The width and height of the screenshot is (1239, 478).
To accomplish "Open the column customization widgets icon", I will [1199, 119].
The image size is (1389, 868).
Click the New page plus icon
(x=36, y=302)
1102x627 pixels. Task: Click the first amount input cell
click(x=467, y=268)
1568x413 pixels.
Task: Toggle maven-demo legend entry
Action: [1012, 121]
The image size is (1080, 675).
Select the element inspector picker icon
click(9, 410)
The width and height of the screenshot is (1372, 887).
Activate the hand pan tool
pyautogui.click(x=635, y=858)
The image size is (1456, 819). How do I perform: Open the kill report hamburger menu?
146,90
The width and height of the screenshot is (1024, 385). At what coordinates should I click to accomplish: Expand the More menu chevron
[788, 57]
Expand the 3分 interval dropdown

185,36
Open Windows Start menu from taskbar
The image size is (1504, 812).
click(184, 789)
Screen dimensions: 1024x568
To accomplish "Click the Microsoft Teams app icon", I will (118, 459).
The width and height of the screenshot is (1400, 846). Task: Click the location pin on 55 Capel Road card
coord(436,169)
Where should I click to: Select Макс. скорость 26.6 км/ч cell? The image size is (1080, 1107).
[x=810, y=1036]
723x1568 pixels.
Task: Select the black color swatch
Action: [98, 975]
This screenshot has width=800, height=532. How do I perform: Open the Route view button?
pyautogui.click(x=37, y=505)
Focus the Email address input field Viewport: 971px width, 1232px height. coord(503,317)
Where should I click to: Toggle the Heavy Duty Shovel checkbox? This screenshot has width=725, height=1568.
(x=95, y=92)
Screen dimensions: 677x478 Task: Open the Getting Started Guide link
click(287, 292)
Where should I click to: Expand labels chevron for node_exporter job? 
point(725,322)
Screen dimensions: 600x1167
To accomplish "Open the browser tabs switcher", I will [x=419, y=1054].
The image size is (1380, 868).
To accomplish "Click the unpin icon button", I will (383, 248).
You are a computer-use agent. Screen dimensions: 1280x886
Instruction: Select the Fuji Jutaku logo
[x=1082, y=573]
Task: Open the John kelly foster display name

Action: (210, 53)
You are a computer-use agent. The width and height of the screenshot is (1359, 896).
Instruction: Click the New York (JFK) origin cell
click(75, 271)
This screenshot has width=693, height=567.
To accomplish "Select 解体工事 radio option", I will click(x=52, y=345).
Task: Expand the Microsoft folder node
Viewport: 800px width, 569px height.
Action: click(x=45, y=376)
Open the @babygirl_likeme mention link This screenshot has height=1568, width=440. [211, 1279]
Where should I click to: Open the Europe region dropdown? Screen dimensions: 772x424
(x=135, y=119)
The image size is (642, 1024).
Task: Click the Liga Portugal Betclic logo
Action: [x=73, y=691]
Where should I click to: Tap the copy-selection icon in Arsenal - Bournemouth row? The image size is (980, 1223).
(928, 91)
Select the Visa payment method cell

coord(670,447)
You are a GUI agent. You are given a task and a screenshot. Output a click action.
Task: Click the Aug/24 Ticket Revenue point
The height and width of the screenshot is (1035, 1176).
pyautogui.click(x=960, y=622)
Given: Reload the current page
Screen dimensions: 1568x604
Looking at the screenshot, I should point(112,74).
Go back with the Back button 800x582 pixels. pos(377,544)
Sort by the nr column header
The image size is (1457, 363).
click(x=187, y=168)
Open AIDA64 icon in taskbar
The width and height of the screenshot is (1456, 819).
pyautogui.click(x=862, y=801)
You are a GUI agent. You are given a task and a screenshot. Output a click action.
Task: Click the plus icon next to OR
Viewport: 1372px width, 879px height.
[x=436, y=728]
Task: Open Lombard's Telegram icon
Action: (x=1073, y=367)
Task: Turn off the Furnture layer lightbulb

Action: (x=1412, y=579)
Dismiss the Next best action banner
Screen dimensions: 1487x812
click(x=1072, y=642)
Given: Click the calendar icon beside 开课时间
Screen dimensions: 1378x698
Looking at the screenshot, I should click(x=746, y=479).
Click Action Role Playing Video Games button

- - -

▶ [TASK REQUIREMENTS]:
Convert the lines starting at the beginning of the records and ending at the line containing "(x=36, y=302)" into a JSON list of strings, one string per line, omitting blank lines.

▶ [TASK RESPONSE]:
[
  "The width and height of the screenshot is (1239, 478).",
  "To accomplish \"Open the column customization widgets icon\", I will [1199, 119].",
  "The image size is (1389, 868).",
  "Click the New page plus icon",
  "(x=36, y=302)"
]